** TASK DIRECTIONS **
Please transcribe the listing below in full, exactly as written, leaving out its pictures.
** RECORDED INFORMATION follows **
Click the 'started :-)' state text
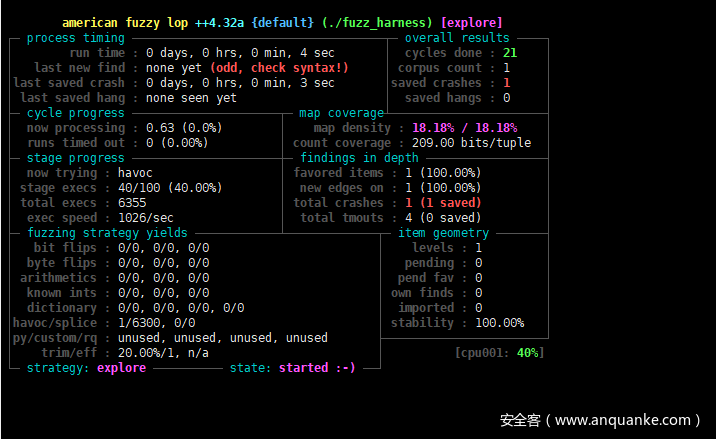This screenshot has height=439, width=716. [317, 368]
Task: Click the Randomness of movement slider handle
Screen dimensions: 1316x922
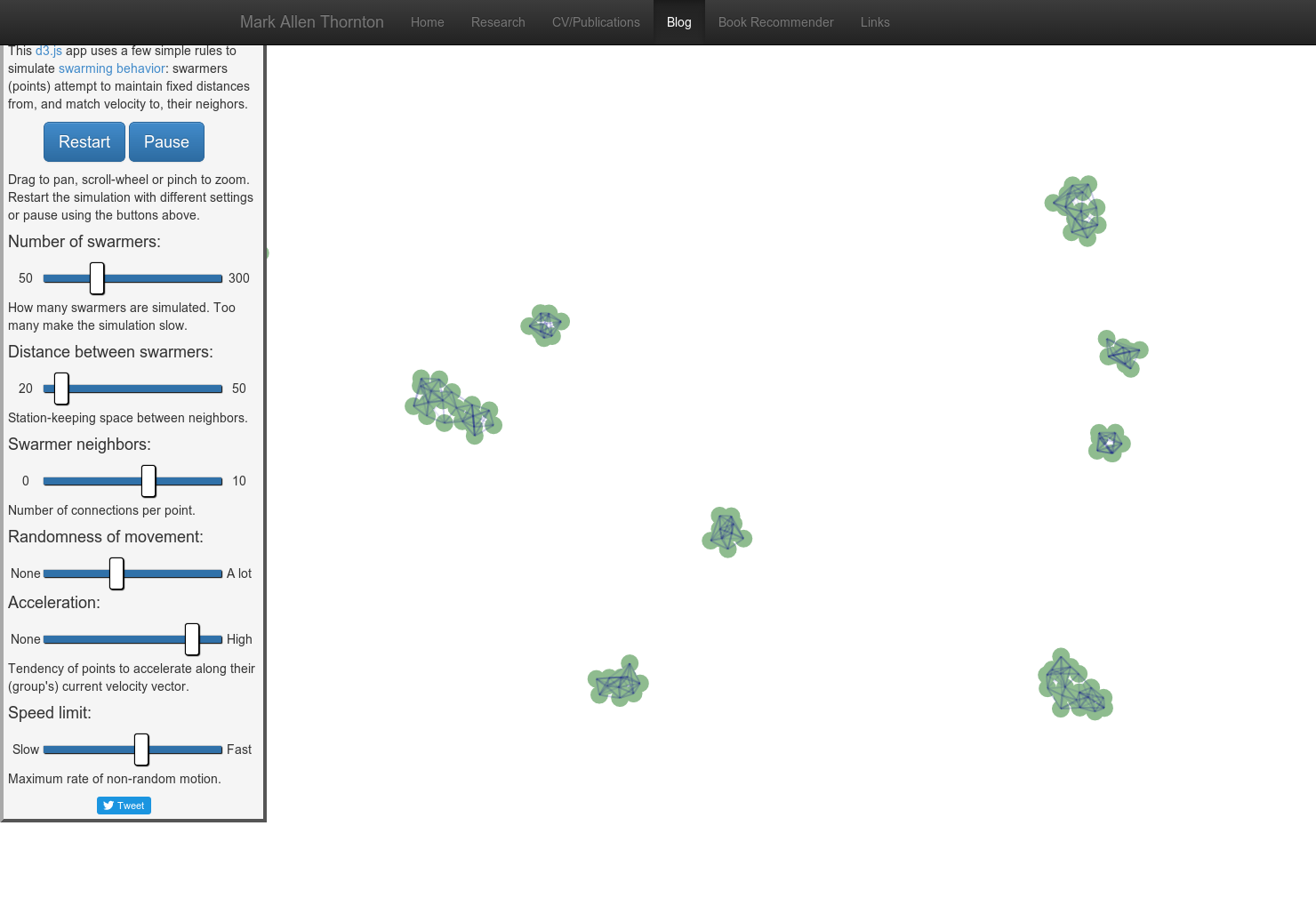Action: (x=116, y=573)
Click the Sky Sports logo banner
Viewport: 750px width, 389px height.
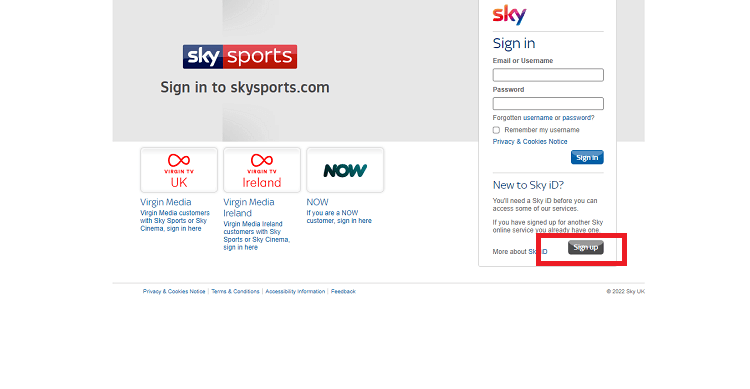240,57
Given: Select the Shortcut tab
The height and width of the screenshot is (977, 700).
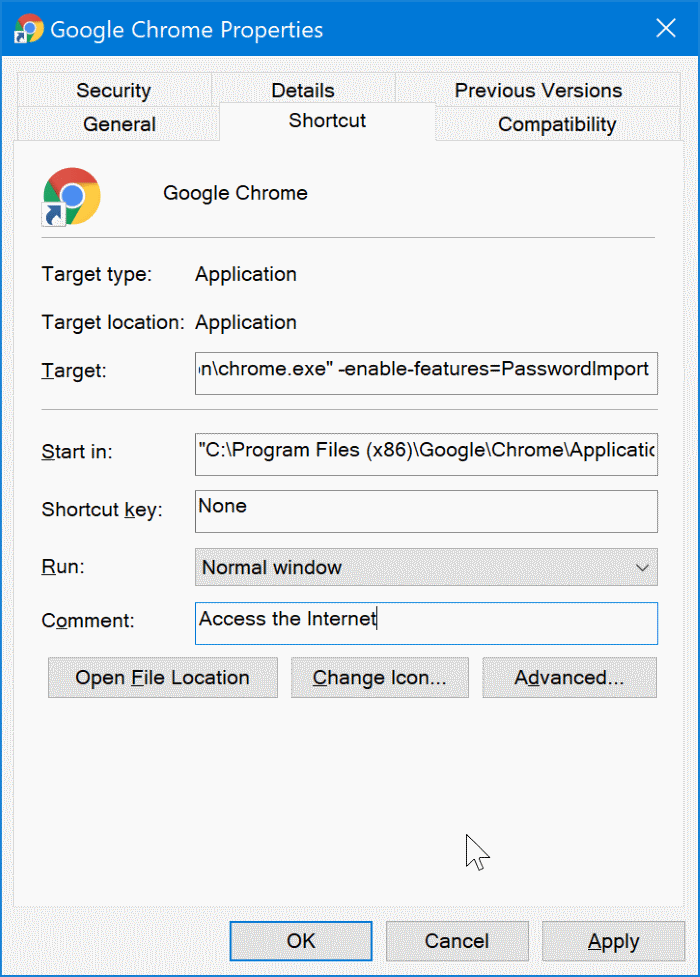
** End of RECORDED INFORMATION **
** RESPONSE **
Click the 'started :-)' state text
This screenshot has height=439, width=716. [317, 368]
Task: Click the Randomness of movement slider handle
Screen dimensions: 1316x922
Action: (x=116, y=573)
Click the Sky Sports logo banner
Viewport: 750px width, 389px height.
240,57
Given: Select the Shortcut tab
The height and width of the screenshot is (977, 700).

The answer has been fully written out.